The Scala documentation on Types discusses this, in particular the section on Ascription.

Earlier, it appeared you were attempting to call the Java API from within the Scala code, indicated by the presence of the Java method signatures in your question statement:

public static <TItem> Bson in(String fieldName,
                              TItem... values)

public static <TItem> Bson in(String fieldName,
                              Iterable<TItem> values)

If that was what you were trying to do, then you could prepare the ListValidItems as your Scala collection of choice and then convert to an equivalent Java collection before passing to in. The Java collection will implement the Java Iterable interface.

The easiest way to do this is using the JavaConverters object that is included in Scala. If you import it, then it will add extension methods to the collection classes to support the conversion.

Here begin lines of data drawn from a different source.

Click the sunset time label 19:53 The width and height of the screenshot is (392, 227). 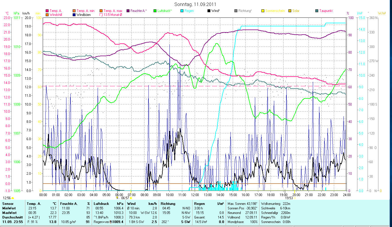tap(289, 198)
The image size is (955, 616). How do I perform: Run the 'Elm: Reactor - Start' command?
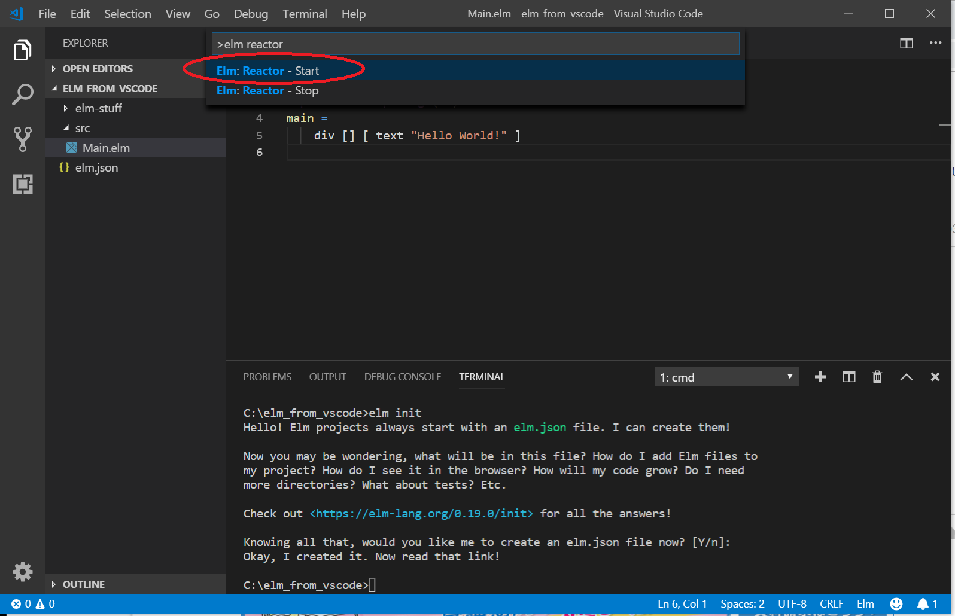click(268, 71)
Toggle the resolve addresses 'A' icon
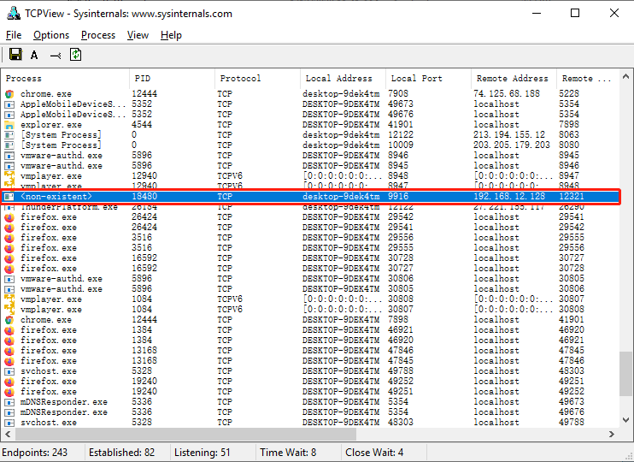 34,55
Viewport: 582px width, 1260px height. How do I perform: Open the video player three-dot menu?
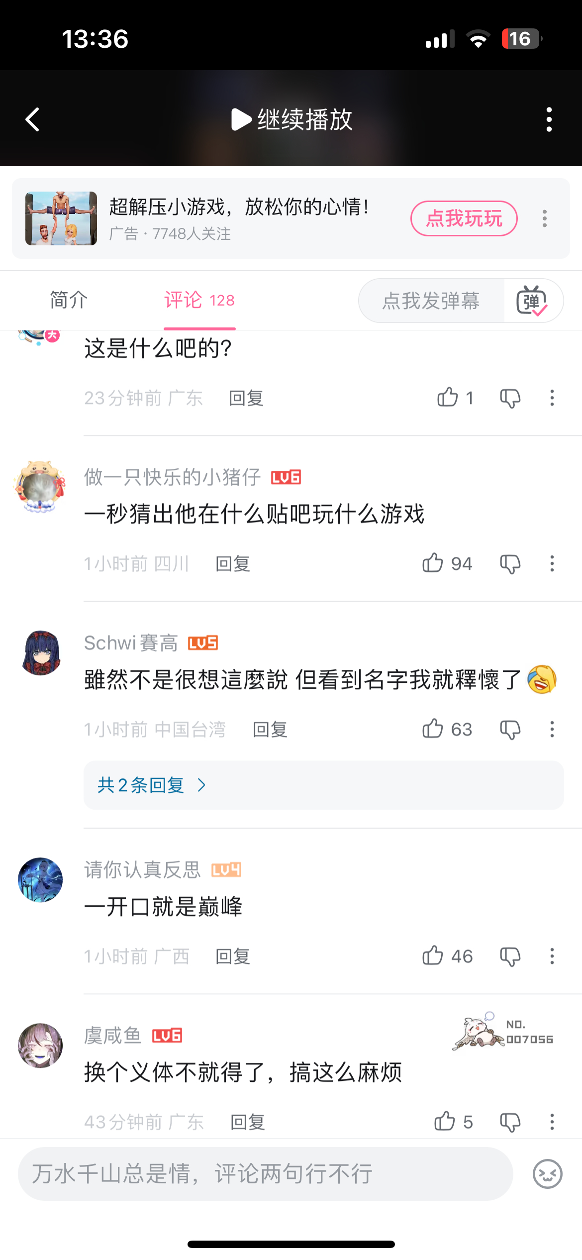coord(549,120)
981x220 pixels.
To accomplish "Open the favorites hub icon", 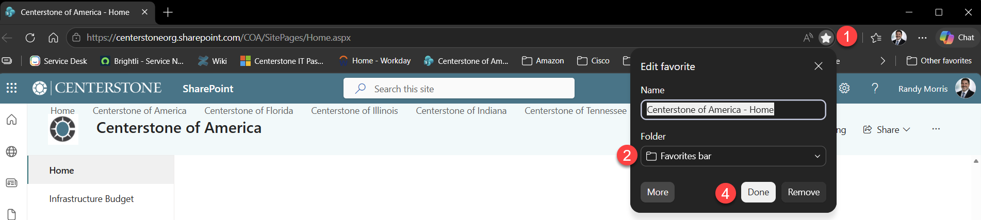I will 876,38.
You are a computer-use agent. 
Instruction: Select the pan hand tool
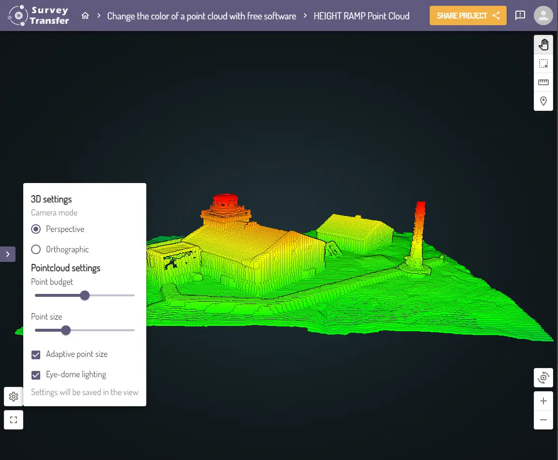pos(543,45)
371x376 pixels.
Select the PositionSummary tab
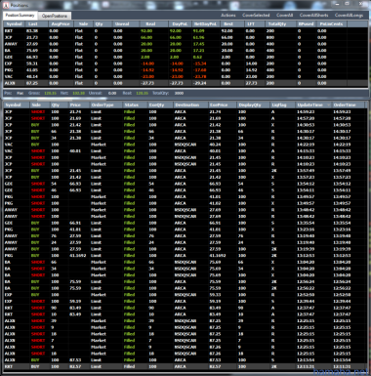coord(21,16)
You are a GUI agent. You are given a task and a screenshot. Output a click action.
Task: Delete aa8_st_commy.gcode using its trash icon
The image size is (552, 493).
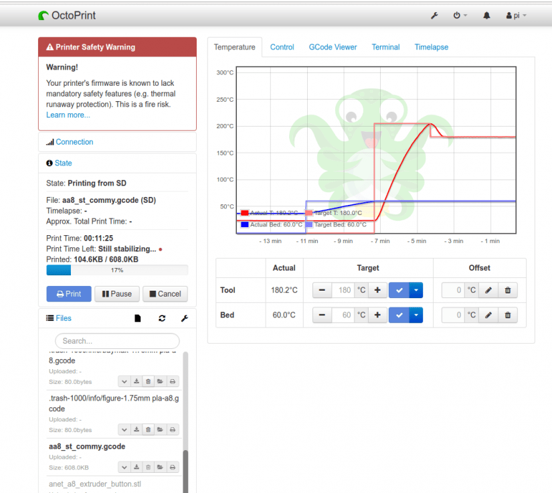[x=148, y=467]
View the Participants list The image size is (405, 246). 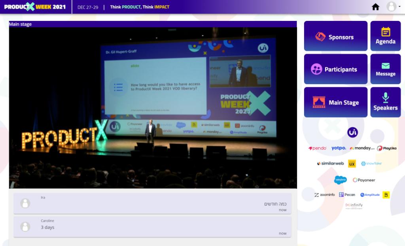coord(335,69)
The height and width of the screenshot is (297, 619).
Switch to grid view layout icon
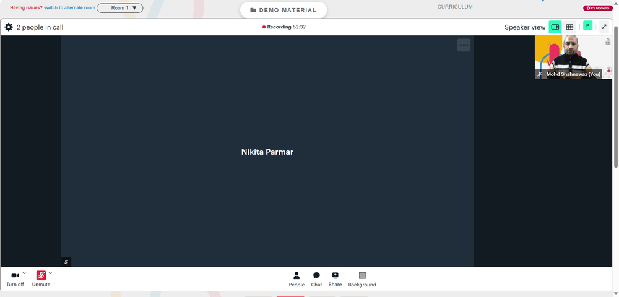(569, 27)
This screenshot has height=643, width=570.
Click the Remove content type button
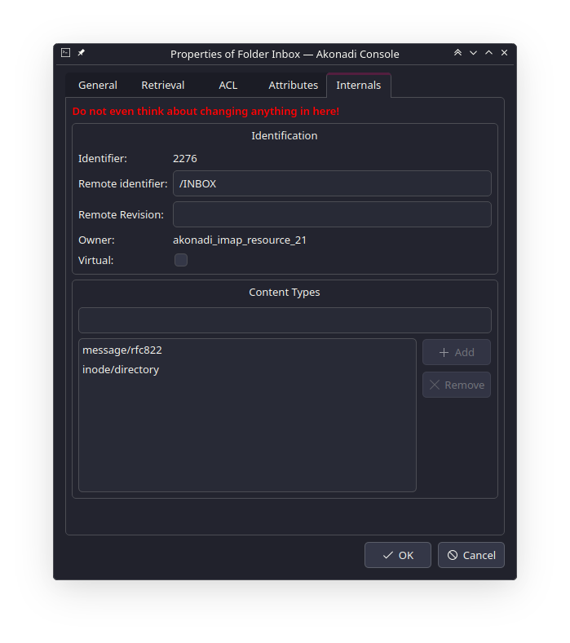(x=457, y=385)
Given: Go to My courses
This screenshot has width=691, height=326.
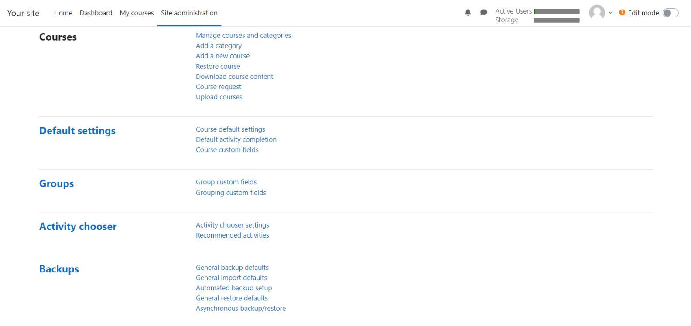Looking at the screenshot, I should coord(137,13).
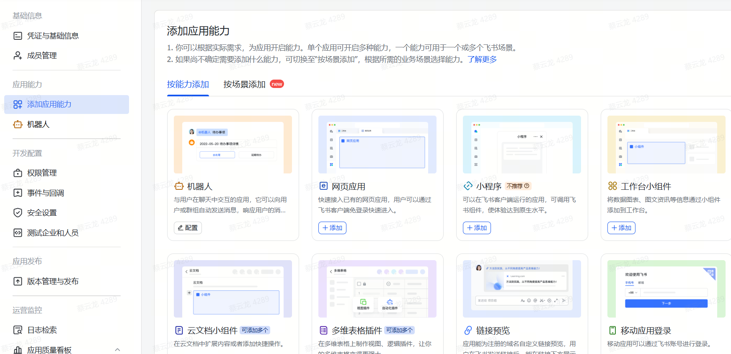Click the 事件与回调 sidebar icon

[18, 193]
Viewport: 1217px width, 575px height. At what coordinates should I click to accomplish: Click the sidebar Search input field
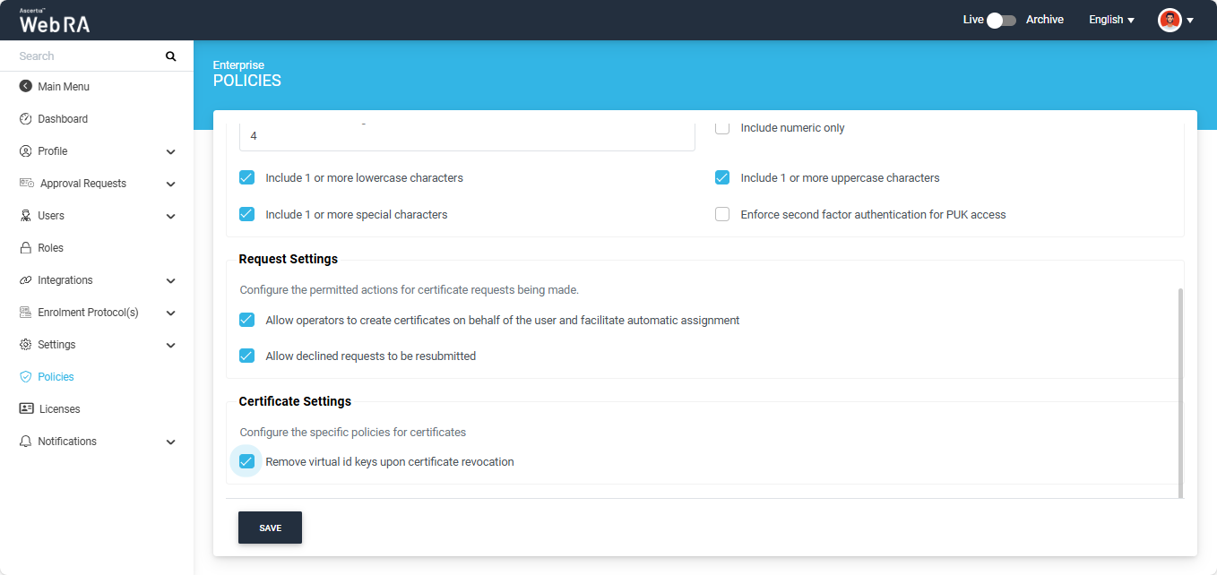click(85, 56)
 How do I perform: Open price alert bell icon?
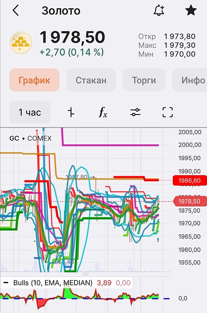[159, 11]
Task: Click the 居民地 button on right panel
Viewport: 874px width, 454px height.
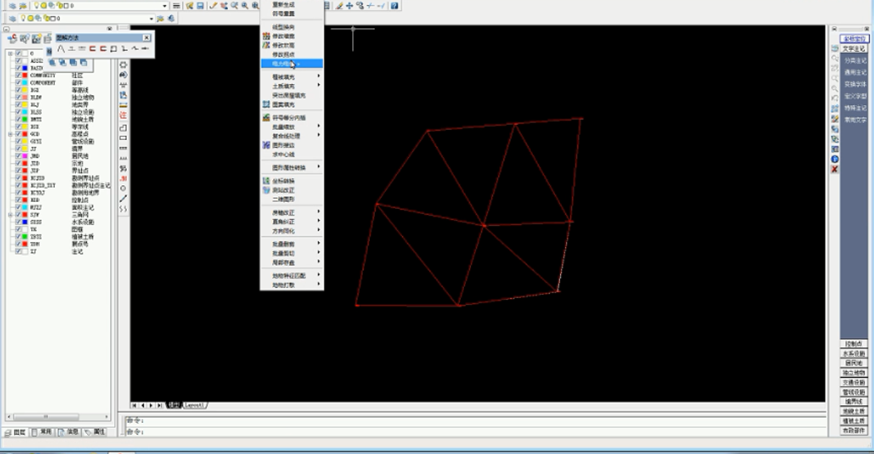Action: coord(854,363)
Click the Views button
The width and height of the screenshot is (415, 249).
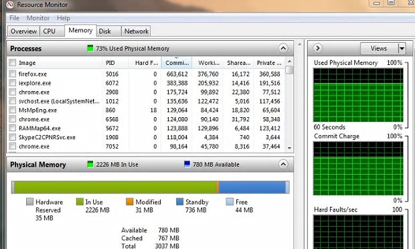coord(379,48)
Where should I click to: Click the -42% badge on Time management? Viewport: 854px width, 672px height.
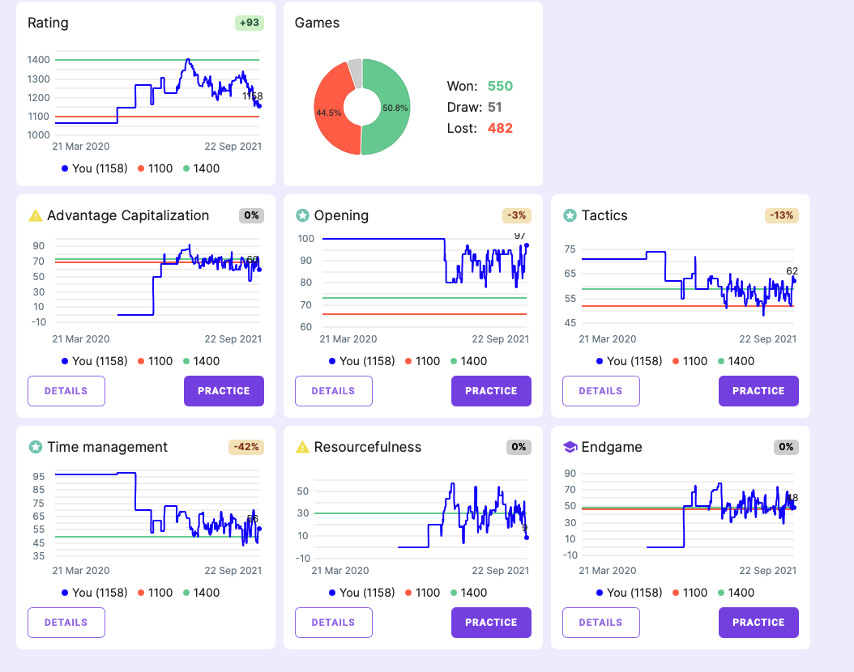point(246,447)
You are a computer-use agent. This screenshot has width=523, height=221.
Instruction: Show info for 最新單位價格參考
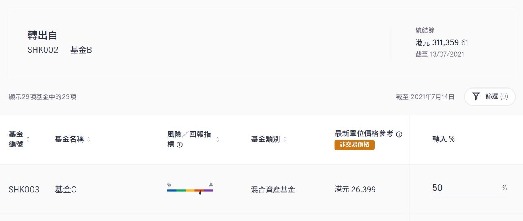click(x=399, y=134)
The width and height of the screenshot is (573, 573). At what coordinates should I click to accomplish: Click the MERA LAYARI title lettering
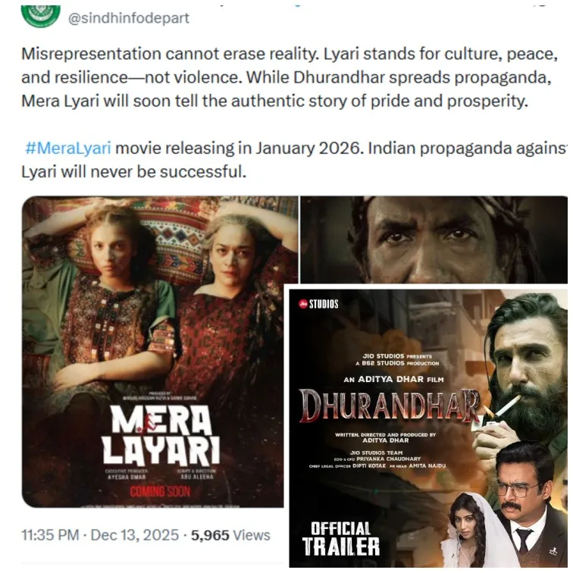[161, 434]
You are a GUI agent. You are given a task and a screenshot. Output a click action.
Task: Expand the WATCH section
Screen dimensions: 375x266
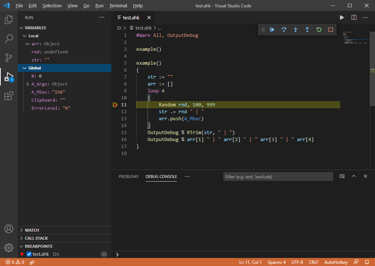(32, 230)
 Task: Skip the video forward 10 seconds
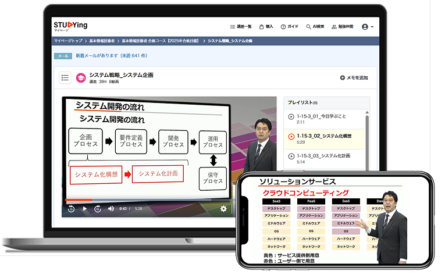(x=97, y=209)
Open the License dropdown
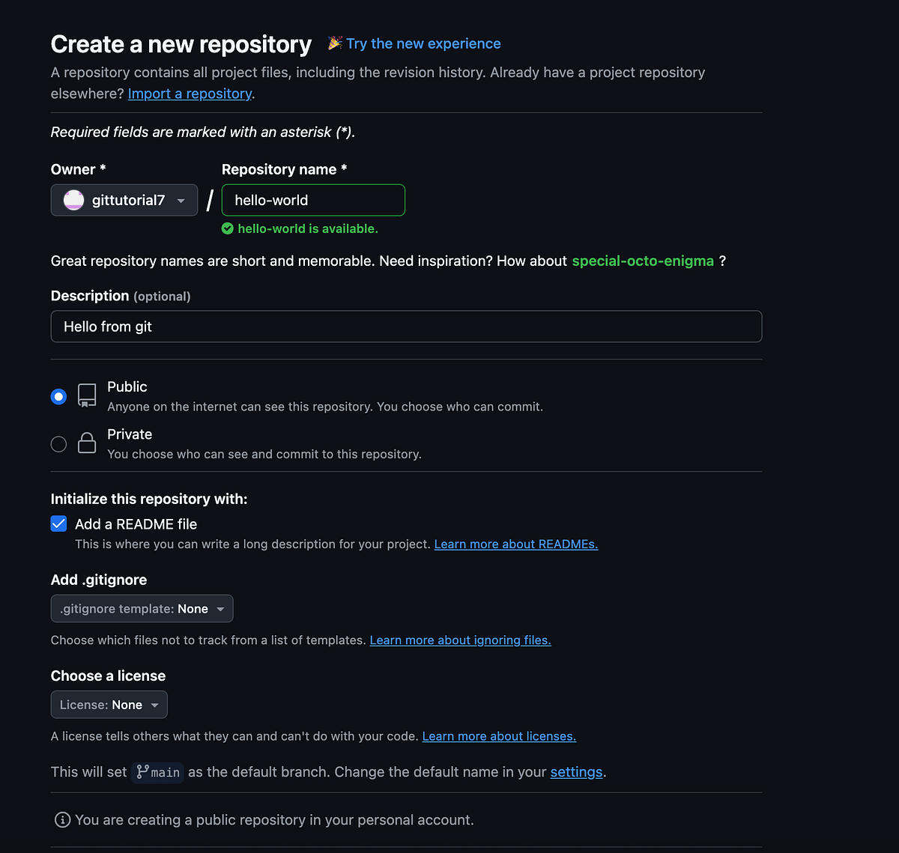This screenshot has width=899, height=853. click(x=109, y=704)
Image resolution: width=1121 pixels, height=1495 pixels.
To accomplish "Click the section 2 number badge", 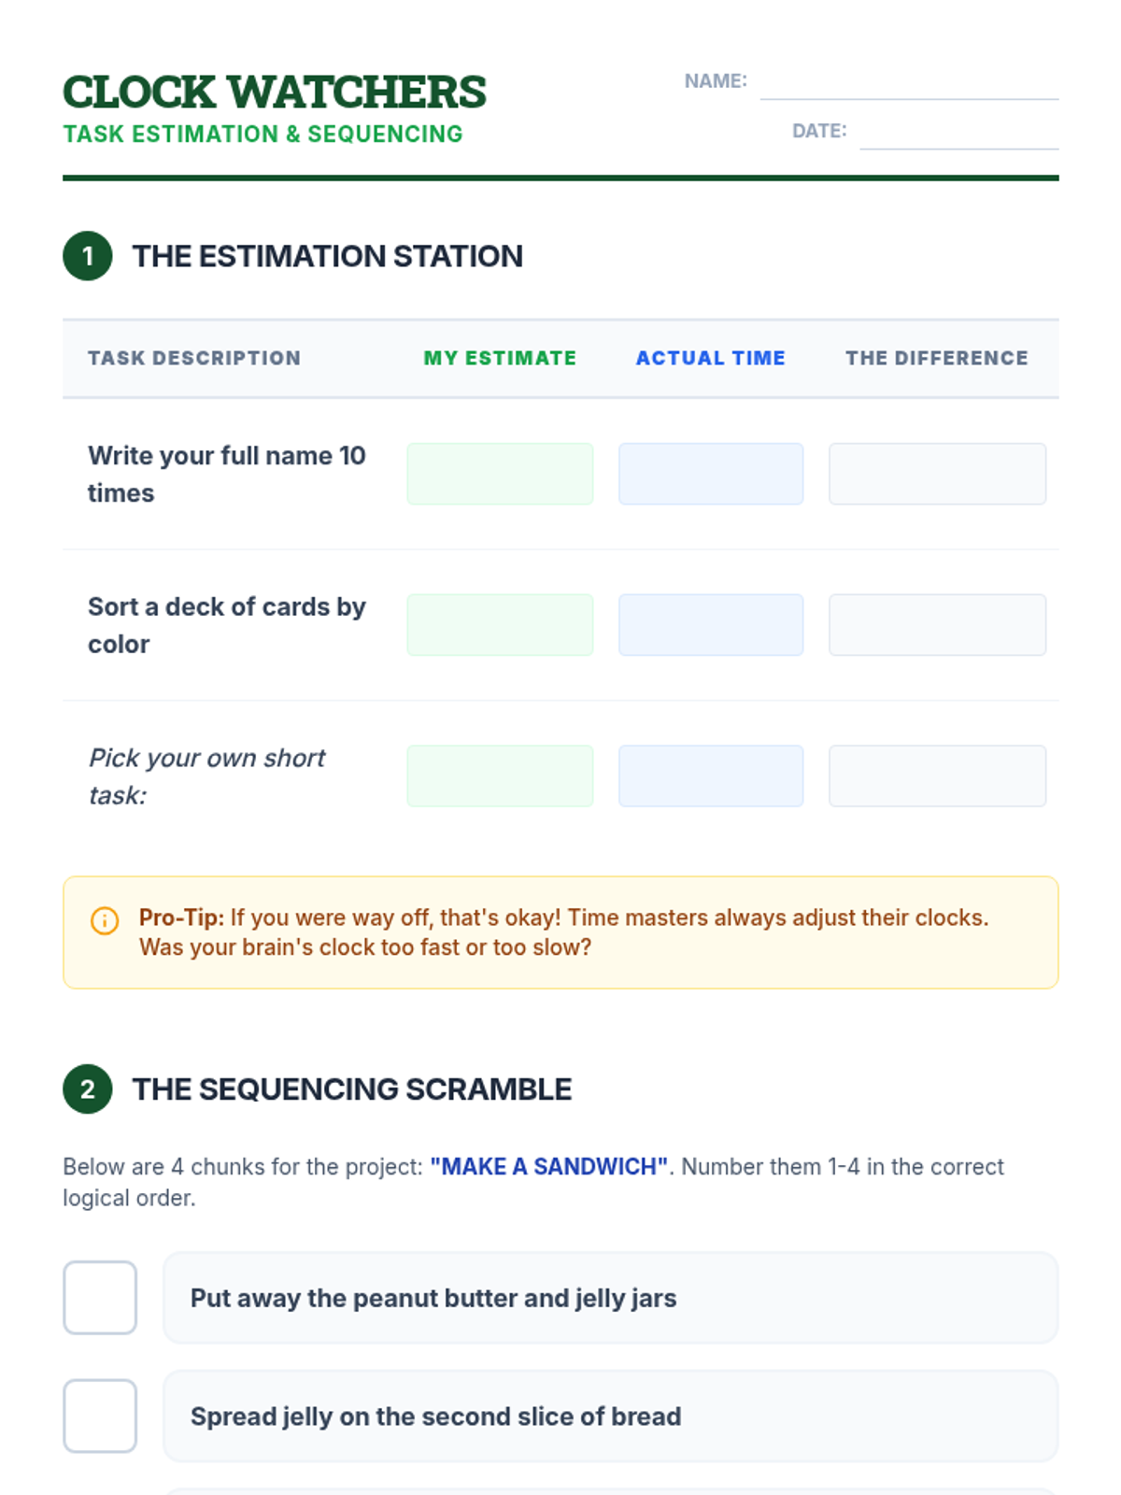I will [x=88, y=1089].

Here is a demonstration in the REPL.

scala> // Import converters.

scala> import collection.JavaConverters._
import collection.JavaConverters._

scala> // Create Scala List.

scala> val ListValidItems = List("ABCDE", "DEF", "ESO4SAP")
ListValidItems: List[String] = List(ABCDE, DEF, ESO4SAP)

scala> // Convert to Java List.

scala> val ListValidItemsConverted = ListValidItems.asJava
ListValidItemsConverted: java.util.List[String] = [ABCDE, DEF, ESO4SAP]

scala> // Prove that it is a Java Iterable.

scala> ListValidItemsConverted.asInstanceOf[java.lang.Iterable[java.lang.String]]
res8: Iterable[String] = [ABCDE, DEF, ESO4SAP]

For more details, see Conversions Between Java and Scala Collections in the Scala Guides and Overviews.